Pharmacokinetics of Locally Delivered Vancomycin as a Powder & in a Hydrogel

Orthopedic surgeons currently administer powder vancomycin directly over surgical sites in order to mitigate infections. Local antibiotic administration has been effective at reducing infections; however, there have been few preliminary studies investigating the pharmacokinetics of locally delivered powder vancomycin in a bone fracture model. There has been research investigating the potential use of biomaterials, such as hydrogels, as drug delivery vehicles to extend elution times for better prevention of infections and biofilm development. Agarose hydrogels were used specifically in this project due to their high biocompatibility compared to other materials. The aim of this study was to analyze the drug distribution of two different local prophylactic delivery methods involving powder vancomycin and vancomycin loaded agarose hydrogel using an in vivo model. Another aim of this study was to test the drug kinetics of a 3% w/v agarose hydrogel loaded with vancomycin, cefepime, and a combination of the two in vitro.

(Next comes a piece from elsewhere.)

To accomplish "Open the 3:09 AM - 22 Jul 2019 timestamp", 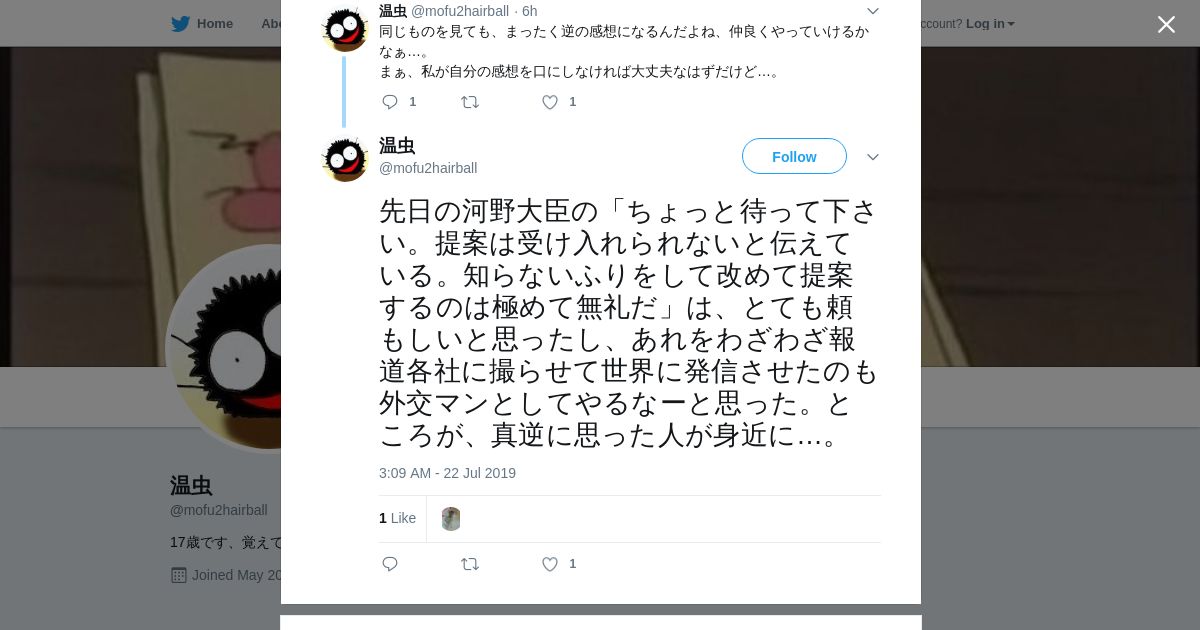I will click(447, 473).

The rats were euthanized at various time intervals and the bone, surrounding muscle, and blood plasma were explanted and analyzed for vancomycin concentration. We observed low systemic concentrations of vancomycin for both delivery methods. The hydrogel delivery method had fluctuating release kinetics compared to the powder delivery method. The minimum inhibitory concentration for vancomycin to be effective was maintained for 24 hours in the muscle and bone for both delivery methods. Dual loading of the antibiotics leads to more stabilized release kinetics of vancomycin compared to single loading of the antibiotic, likely due to cefepime inhibiting the complete elution of vancomycin initially. The study findings will allow physicians to determine optimum time intervals to re-administer antibiotics in order to prevent toxicity and infection simultaneously. The findings will additionally offer kinetic data for antibiotic loaded agarose hydrogels to be used in future prophylactic treatments.